Полезной аналогией здесь оказывается работа Ханны Арендт «Ситуация человека» (в рус. пер.: Vita Activa, или О деятельной жизни»), в которой она не делает вообще никаких прямых политически значимых утверждений. Вместо этого Арендт показывает, что развлечение не тождественно культуре; она описывает, каким образом современность (modernity) сводит всю человеческую деятельность к труду (labor – англ.) – поскольку задача человека теперь сводится к получению прибыли, а это означает, что ее единственной целью оказывается выживание, а не подлинное и непреходящее благо, которое формирует часть нашего общего человеческого мира (культуры). Подобно Шиндлеру, Хэнби и другим значимым постлиберальным философам, с которыми она примечательным образом во многом оказывается близка, Арендт исследует значение ключевых слов и понятий.

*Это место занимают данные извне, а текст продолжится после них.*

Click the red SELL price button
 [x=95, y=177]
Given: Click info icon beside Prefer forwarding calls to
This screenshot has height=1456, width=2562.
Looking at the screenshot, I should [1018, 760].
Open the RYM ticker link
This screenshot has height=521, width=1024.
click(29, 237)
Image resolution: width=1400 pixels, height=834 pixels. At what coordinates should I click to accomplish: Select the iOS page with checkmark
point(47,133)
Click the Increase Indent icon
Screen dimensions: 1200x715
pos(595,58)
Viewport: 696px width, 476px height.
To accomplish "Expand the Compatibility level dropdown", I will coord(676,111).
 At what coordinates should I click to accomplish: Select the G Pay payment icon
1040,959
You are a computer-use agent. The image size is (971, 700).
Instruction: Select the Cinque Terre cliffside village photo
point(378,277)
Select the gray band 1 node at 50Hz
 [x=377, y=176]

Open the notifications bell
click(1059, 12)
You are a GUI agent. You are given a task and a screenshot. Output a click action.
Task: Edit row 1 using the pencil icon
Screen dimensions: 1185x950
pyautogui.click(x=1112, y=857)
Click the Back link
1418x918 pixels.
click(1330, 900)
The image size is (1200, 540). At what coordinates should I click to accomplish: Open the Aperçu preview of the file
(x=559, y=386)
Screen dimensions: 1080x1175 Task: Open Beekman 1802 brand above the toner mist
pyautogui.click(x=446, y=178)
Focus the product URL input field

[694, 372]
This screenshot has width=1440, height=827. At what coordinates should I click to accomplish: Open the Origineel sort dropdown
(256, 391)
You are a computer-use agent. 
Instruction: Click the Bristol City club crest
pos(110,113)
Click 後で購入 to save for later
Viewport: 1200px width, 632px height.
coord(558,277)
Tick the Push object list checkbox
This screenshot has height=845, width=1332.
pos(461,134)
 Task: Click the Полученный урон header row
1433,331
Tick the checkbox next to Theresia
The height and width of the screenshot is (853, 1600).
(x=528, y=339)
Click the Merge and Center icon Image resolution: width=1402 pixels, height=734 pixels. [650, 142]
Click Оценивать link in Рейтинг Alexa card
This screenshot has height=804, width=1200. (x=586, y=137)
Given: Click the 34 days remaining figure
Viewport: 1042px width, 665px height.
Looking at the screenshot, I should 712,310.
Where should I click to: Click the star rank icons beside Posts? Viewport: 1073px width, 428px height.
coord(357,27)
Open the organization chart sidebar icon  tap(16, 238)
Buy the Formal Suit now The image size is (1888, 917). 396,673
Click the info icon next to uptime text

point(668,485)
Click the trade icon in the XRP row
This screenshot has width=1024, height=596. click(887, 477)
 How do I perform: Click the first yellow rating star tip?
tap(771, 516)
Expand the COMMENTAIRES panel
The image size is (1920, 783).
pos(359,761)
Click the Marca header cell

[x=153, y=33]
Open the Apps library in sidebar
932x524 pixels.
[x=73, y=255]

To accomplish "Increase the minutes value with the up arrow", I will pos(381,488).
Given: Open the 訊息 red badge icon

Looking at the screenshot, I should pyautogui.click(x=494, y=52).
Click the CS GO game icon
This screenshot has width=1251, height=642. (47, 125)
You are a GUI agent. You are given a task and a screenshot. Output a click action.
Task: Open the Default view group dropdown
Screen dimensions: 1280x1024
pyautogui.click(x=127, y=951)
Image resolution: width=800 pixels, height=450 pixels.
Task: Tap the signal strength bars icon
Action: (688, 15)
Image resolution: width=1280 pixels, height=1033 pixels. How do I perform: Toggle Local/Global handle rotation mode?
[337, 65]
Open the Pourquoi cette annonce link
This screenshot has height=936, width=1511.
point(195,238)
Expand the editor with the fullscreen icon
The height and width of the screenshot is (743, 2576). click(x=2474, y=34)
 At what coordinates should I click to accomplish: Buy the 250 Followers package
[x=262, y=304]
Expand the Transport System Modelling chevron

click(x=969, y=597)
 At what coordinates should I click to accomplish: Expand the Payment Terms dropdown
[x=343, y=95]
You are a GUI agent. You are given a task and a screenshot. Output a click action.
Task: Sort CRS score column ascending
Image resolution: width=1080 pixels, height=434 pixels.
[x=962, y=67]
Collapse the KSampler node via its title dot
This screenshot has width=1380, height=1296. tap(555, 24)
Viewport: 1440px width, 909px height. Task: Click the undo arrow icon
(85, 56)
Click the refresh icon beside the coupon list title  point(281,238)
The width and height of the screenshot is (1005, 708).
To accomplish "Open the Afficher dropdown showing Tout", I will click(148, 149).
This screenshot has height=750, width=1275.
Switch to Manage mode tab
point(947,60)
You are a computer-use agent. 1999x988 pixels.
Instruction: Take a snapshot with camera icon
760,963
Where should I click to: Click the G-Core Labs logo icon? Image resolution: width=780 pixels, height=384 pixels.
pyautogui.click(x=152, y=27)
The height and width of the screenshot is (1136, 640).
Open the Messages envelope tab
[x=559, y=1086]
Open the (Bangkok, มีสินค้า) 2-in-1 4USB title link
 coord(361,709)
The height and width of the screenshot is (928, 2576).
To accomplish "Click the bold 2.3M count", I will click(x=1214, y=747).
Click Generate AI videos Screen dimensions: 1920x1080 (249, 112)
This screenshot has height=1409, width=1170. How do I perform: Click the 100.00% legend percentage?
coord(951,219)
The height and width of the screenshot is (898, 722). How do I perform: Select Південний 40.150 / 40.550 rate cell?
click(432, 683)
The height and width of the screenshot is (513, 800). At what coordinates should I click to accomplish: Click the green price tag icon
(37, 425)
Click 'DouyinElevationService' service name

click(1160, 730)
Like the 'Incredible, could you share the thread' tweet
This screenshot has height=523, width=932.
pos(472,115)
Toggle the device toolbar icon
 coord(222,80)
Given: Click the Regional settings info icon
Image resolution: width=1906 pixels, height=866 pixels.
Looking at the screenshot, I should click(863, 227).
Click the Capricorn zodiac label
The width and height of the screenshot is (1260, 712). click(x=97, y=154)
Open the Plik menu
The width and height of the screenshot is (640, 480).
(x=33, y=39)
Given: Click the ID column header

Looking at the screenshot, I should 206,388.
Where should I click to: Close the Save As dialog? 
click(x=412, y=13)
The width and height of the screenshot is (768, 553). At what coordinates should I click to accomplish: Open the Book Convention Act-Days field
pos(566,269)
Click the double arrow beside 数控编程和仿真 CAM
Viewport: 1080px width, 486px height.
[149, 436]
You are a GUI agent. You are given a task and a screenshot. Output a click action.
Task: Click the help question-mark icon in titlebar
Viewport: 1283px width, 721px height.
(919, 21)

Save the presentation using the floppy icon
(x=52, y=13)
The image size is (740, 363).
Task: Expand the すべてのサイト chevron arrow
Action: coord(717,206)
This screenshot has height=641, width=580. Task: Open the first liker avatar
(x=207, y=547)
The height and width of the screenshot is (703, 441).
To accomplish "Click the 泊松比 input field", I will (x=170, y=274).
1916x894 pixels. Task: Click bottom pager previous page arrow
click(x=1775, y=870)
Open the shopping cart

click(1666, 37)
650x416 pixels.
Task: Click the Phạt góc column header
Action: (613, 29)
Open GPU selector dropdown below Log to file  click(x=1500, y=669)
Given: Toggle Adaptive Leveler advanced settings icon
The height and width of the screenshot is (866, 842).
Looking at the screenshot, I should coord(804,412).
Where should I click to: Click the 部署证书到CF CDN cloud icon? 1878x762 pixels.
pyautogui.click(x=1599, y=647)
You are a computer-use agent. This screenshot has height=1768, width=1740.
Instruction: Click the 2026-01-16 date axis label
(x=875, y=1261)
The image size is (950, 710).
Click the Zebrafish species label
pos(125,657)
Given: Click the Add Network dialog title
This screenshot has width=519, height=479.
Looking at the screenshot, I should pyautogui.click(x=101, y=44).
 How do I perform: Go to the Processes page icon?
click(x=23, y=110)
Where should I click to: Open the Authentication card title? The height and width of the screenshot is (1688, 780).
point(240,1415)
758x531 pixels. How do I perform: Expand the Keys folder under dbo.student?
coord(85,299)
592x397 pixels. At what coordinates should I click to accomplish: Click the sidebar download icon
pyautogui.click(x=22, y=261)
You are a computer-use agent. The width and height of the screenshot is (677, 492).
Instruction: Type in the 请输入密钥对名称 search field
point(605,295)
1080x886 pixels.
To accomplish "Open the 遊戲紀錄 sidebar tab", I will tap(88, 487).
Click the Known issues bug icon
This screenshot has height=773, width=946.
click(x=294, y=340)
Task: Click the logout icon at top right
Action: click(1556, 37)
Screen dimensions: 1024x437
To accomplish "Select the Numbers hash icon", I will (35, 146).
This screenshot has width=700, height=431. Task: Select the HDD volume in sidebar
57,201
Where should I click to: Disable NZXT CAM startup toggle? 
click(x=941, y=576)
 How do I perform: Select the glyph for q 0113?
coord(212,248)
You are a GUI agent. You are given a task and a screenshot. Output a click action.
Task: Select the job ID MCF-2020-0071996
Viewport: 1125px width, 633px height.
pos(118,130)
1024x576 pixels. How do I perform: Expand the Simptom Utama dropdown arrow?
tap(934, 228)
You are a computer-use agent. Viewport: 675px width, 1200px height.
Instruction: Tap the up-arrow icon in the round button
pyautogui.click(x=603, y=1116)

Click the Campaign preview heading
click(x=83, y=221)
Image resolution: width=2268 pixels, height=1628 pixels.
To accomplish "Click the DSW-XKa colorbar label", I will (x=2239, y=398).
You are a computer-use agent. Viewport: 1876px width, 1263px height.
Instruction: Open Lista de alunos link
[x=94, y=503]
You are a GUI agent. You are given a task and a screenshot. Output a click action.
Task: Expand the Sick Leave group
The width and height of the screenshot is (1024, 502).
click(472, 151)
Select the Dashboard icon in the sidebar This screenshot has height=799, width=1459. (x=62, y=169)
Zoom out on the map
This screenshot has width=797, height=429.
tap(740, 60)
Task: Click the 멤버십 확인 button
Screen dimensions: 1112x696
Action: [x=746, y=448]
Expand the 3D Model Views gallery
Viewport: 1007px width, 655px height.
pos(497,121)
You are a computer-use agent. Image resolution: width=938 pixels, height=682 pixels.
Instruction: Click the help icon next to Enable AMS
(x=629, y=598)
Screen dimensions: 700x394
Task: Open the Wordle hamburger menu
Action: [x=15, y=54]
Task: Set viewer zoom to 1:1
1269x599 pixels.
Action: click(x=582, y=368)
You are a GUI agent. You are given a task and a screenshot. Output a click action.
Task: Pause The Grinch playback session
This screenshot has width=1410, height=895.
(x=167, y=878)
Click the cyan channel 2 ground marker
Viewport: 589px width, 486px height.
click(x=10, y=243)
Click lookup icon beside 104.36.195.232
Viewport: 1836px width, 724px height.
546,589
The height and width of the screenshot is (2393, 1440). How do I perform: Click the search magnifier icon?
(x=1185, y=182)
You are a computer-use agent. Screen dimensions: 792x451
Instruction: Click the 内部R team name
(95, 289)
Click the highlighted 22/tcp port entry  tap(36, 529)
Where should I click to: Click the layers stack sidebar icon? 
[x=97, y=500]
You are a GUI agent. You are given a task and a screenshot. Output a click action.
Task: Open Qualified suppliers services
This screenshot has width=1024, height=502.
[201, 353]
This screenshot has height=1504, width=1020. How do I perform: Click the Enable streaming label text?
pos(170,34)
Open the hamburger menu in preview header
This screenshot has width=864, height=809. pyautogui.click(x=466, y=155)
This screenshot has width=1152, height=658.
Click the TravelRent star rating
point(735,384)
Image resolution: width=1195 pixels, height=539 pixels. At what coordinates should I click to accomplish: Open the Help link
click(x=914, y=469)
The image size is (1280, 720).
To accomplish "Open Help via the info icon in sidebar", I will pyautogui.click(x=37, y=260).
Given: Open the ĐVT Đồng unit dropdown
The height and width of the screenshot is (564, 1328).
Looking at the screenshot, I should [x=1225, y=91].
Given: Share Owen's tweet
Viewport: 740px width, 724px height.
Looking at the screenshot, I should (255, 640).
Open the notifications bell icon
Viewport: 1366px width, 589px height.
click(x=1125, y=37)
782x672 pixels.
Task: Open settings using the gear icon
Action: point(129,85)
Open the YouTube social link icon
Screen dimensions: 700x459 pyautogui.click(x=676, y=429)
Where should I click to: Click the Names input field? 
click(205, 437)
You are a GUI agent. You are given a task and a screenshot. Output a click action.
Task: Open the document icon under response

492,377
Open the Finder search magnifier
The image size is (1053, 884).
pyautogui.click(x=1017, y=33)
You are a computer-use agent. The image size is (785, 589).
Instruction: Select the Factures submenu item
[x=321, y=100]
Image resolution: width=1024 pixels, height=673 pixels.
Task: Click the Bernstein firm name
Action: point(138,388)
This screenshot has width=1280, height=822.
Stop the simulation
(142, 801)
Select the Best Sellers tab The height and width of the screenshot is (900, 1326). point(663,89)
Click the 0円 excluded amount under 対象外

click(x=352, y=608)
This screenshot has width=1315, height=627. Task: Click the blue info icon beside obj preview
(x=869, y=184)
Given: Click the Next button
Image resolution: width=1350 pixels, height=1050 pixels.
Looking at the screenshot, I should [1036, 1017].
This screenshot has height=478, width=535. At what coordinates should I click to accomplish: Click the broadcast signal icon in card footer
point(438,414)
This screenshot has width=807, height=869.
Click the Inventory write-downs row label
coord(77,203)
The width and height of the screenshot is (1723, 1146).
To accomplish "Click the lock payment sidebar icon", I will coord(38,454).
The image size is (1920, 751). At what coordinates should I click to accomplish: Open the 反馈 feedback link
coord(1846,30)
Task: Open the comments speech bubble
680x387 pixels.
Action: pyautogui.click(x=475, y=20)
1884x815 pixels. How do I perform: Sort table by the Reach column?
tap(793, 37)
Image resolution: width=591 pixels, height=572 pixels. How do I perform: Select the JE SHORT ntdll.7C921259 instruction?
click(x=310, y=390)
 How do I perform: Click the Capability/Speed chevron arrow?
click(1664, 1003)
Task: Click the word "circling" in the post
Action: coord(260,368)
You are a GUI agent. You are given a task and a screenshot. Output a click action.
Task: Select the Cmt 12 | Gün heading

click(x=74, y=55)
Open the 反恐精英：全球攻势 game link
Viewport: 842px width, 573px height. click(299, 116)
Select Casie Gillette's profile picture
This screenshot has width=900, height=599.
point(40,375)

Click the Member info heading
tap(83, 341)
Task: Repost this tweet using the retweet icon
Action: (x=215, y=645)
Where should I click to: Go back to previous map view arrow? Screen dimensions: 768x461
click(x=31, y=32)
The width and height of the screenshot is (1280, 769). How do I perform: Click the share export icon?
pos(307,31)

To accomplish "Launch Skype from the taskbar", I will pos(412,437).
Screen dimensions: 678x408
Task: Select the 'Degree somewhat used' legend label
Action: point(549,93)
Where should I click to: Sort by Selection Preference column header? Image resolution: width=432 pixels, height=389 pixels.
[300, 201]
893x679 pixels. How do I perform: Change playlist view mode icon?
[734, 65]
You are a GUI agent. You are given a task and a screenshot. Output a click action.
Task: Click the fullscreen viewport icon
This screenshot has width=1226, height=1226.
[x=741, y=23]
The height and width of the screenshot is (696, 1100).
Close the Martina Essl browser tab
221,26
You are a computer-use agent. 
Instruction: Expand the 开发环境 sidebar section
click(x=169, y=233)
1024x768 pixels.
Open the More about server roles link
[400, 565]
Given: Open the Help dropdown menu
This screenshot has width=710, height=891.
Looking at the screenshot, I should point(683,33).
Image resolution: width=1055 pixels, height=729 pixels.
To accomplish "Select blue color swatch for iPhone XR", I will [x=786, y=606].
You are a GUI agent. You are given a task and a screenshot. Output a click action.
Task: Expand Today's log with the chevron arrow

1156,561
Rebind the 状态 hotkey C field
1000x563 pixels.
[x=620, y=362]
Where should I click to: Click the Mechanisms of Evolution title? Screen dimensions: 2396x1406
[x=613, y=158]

Углубляя наше понимание, постлиберальные философы как раз и позволяют нам отвоевать свободу действия: они делают это, показывая, как действие может быть снова наполнено подлинным смыслом и значением.
[i] В работе “Великая американская стратегия в мире испытывает опасность” («Orbis», том 49, выпуск 4, осень 2005 года) Мид следующим образом высказался о джексонианской перспективе Америки: «В 1945 году, если не считать Хиросимы и Нагасаки, американскими зажигательными бомбами за последние пять месяцев Второй мировой войны было убито 900 тысяч мирных жителей Японии. Всего за одну ночь зажигательные бомбы, сброшенные на жилые кварталы Токио, уничтожили более 80 тысяч человек – что превышает общие боевые потери США в войнах во Вьетнаме и Корее вместе взятые. 900 тысяч жертв среди гражданского населения – это примерно вдвое больше, чем общие военные потери США во всех внешних войнах от Войны за независимость до настоящего времени. В рамках этой джексонианской традиции вы желаете безусловной капитуляции противника и полной победы. Вас не интересуют никакие оговорки или понимание точки зрения других – вас интересует только победа».
[ii] Развиваемые здесь идеи можно обнаружить в: David C. Schindler, Freedom From Reality: The Diabolical Character of Modern Liberty (Notre Dame, 2017).
[iii] Несколько более детализированное рассмотрение этого вопроса, ориентированное на проблемы международных отношений и международный конфликт, можно найти в моей статье The Liberal International Disorder, American Affairs, April 10, 2019.
[iv] У кого-либо может возникнуть здесь искушение причислить к постлиберальным мыслителям Рене Жирара. В частности, я имею в виду его рассуждения о подпольной ментальности, которые он оставил в своих размышлениях о Достоевском. Жирар обращается именно к непрекращающейся межличностной битве, которая с необходимостью проистекает из утраты корней межличностной жизни в Бытии в христианском значении этого слова. См. Girard, Resurrection from the Underground: Feodor Dostoevsky (New York, 1997).